- _Exercise objective_
Could you extend the news report on coronavirus restrictions in Turkmenistan and Ukraine, picking up right after its final sentence?

In Turkmenistan, RFE/RL correspondents report that the capital, Ashgabat, has been surrounded with security checkpoints since March 19 in an attempt by authorities to regulate entries into the city.

Only residents of Ashgabat are allowed to enter the city now, and travel between cities has been restricted, RFE/RL correspondents report.

Turkmenistan also had not officially confirmed any cases of coronavirus as of March 21.

Ukraine

Ukraine has declared a state of emergency in the capital and two regions as a measure to counteract the spread of the novel coronavirus.

Prime Minister Denys Shmyhal said on March 20 that a state of emergency had been declared in the city of Kyiv, the east-central Dnipropetrovsk region, and the western Ivano-Fankivsk region.

“No new restrictions are yet to be expected. The emergency mode is designed to mobilize efforts to combat the spread of COVID-19,” he wrote on Telegram.

Earlier, states of emergency were declared in Kyiv and Zhytomyr oblasts in the north-central part of the country and the southwestern region of Chernivtsi.

Under the state of emergency, the heads of the affected regions are expected to implement coordinated measures to curtail the spread of the virus and to submit daily reports to the Health Ministry.

- _Source data_

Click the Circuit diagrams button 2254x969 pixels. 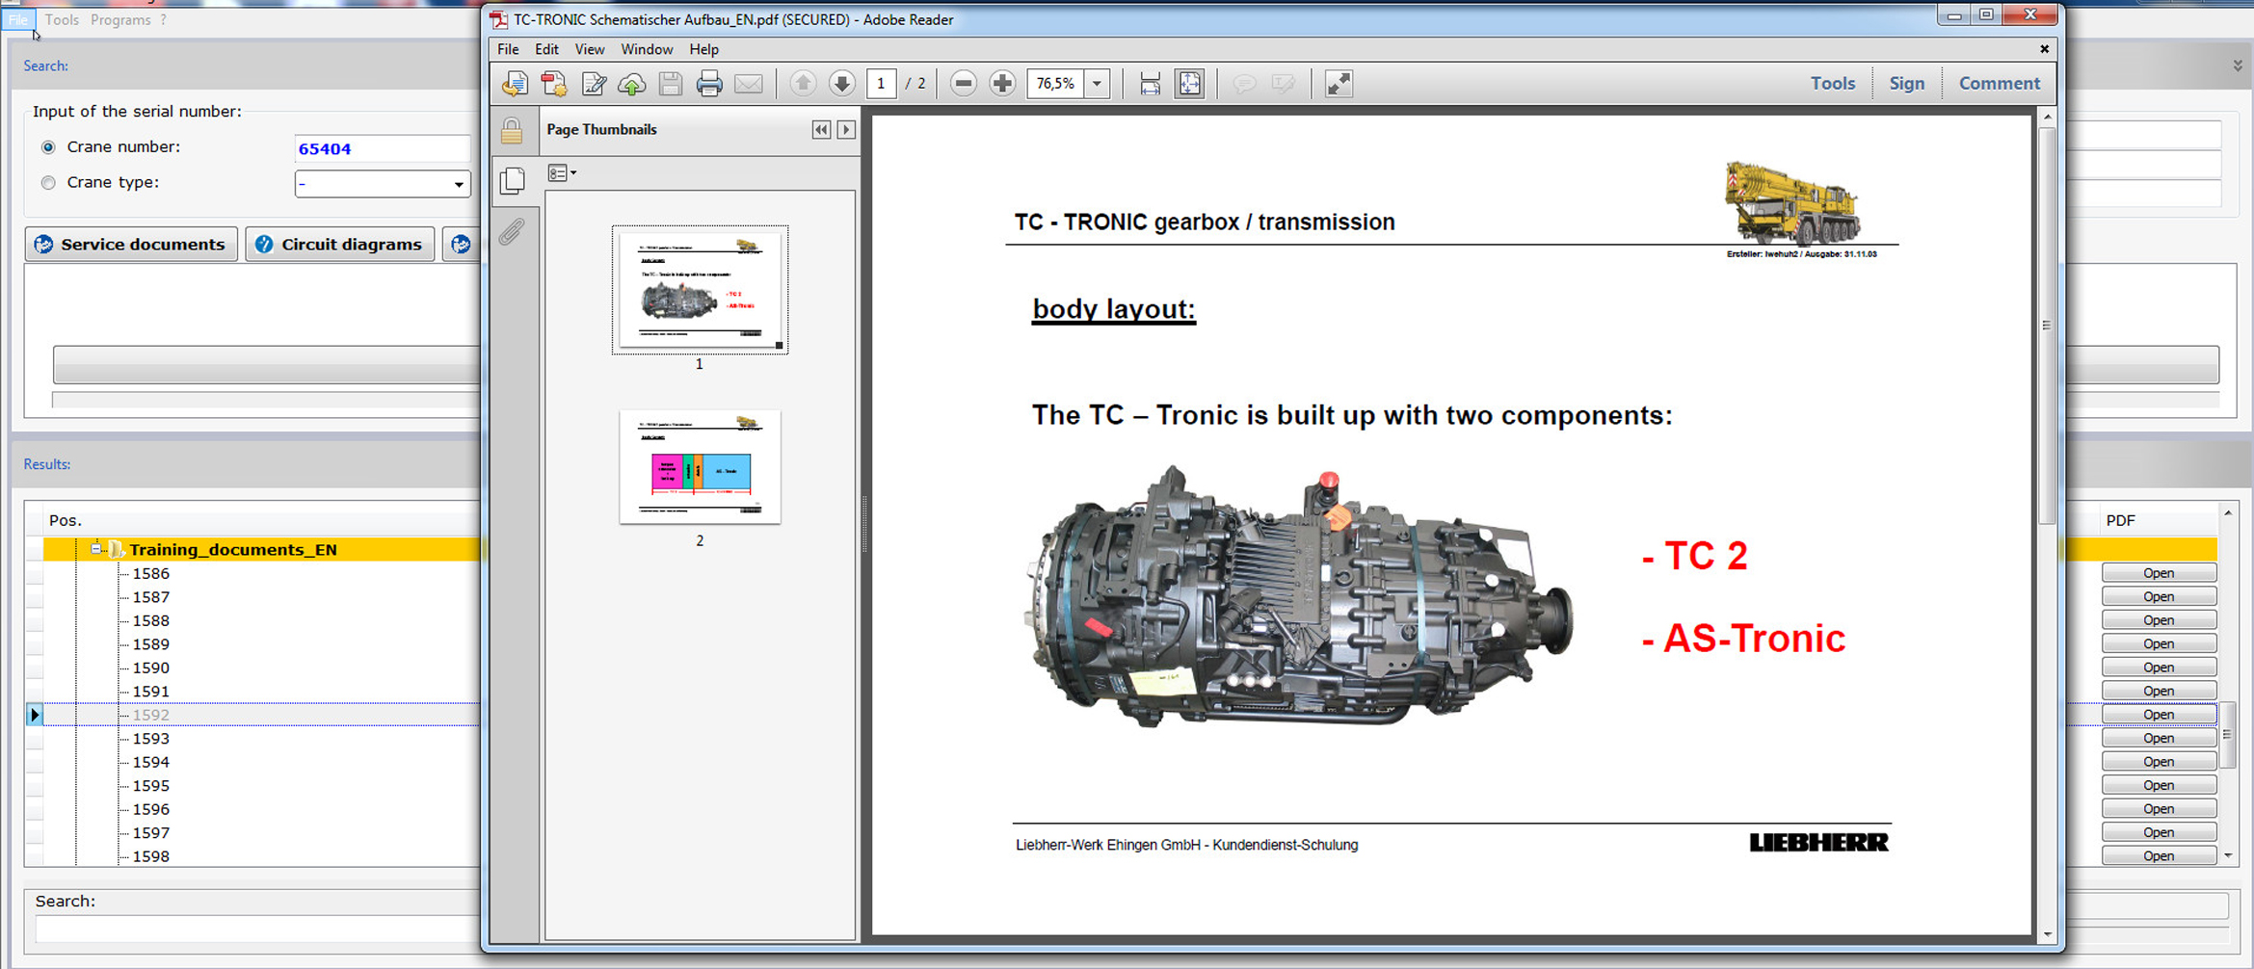(340, 245)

- _Written answer_
As of the end of March 20, Ukraine had reported 41 coronavirus infections and three fatalities. The total represents a rise of 15 cases over the past 24 hours.

President Volodymyr Zelenskiy reported that the first Ukrainian had recovered from COVID-19, the illness caused by the novel coronavirus.

“A patient from Chernivtsi has again been tested for the coronavirus, and his test was negative for the second time,” Zelenskiy said in a national address. “This means we can officially say that Ukraine now has its first person to have recovered from the coronavirus. He will be discharged from the hospital today.”

Meanwhile, Ukraine’s parliament reported that it would continue working normally even though lawmaker Serhiy Shakhov of the Dovira (Faith) parliamentary group tested positive for the coronavirus on March 18.

“We have switched to working in committees,” Verkhovna Rada speaker Dmytro Razumkov told Interfax. “This does not mean quarantine, closure, or stocktaking…. We are working in a regular mode, just like we did before.”

Russia

Russia’s official tally on the coronavirus early on March 21 showed the total number of infections at 253, a day after Moscow’s coronavirus crisis center announced 54 confirmed new cases across the country.

One coronavirus patient, a 79-year-old woman, has died. Russian authorities said the cause of her death was not officially registered as COVID-19 because an autopsy revealed she had died of a blood clot.

But a global resource center at Johns Hopkins University early on March 21 was listing the woman as Russia’s only confirmed coronavirus death.

Russia’s Federal Service for the Oversight of Consumer Protection and Welfare said on March 21 that more than 36,000 people were under medical observation in the country due to the situation with coronavirus.

Since the pandemic hit Russia, 12 patients have recovered from the virus and have been released from medical institutions.

President Vladimir Putin on March 17 called the coronavirus pandemic “an external threat.”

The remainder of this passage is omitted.